Other reports have also described the radiological features of lateral growth arrest. Oh et al. stated that lateral growth disturbance of the proximal femur can be recognised radiologically by the following criteria: (a) lateral tilt of the capital epiphysis on the neck, (b) length of neck being shorter on the lateral side compared with the medial side and (c) bridging of bone across the lateral physis. However, they did acknowledge that it can be difficult to identify lateral growth arrest at an earlier age [9]. In our study, we noted limitations when these principles are applied for sequential radiological analysis. In particular, lateral tilt of the capital epiphysis, if measured using a line joining the most medial and lateral aspects of the epiphysis, is subject to significant intra- and inter-observer variability. It is, therefore, an unsuitable tool for serial measurement and trend observation. As described by the authors, the medial to lateral neck ratio is calculated just before closure of the physis and, again, we could not apply this to serial observation. Although the bridging of bone across the physis is easily identifiable, it is very difficult to quantify the extent of the bridge on a 2-dimensional AP pelvic radiograph and again to apply this to serial images to identify a trend.
When planning screw epiphyseodesis, intra-operative imaging with an image intensifier facilitates optimal screw placement across the open segment of the physis (Fig. 7). If screw placement occurs late, then positioning becomes more challenging, as the target area of the open segment of the physis diminishes and the potential for guided growth also reduces. The tilt angle technique may help to avoid late screw placement by the early detection of growth arrest.
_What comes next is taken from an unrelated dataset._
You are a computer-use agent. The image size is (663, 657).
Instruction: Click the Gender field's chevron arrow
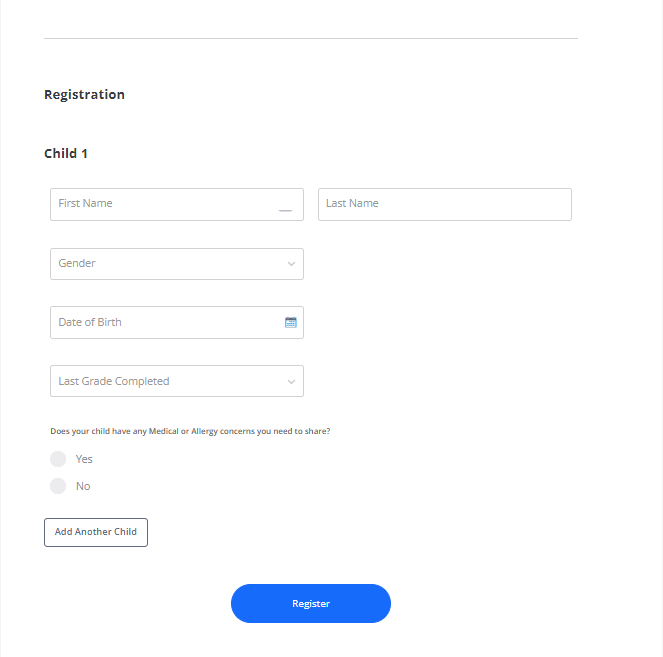tap(291, 264)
Anteroposterior (AP) and lateral intra-operative images
We accept that there are limitations to the tilt angle technique, for example, the assumption that it is a 2-dimensional analysis in the coronal plane of what is essentially a 3-dimensional abnormality. However, as our results suggest, it can be helpful in the early detection and monitoring of lateral growth arrest. In particular, it is useful for trend observation of changes in growth in the physis and, when compared with trends in the normal hip, may be a valuable simple tool to guide timely surgical intervention. Furthermore, our results do give support for the role of screw epiphyseodesis in guided growth of the proximal femoral physis. Further work is required in order to clarify the optimal timing of screw insertion to maximise the potential for guided growth following the early detection of lateral growth arrest using the tilt angle technique.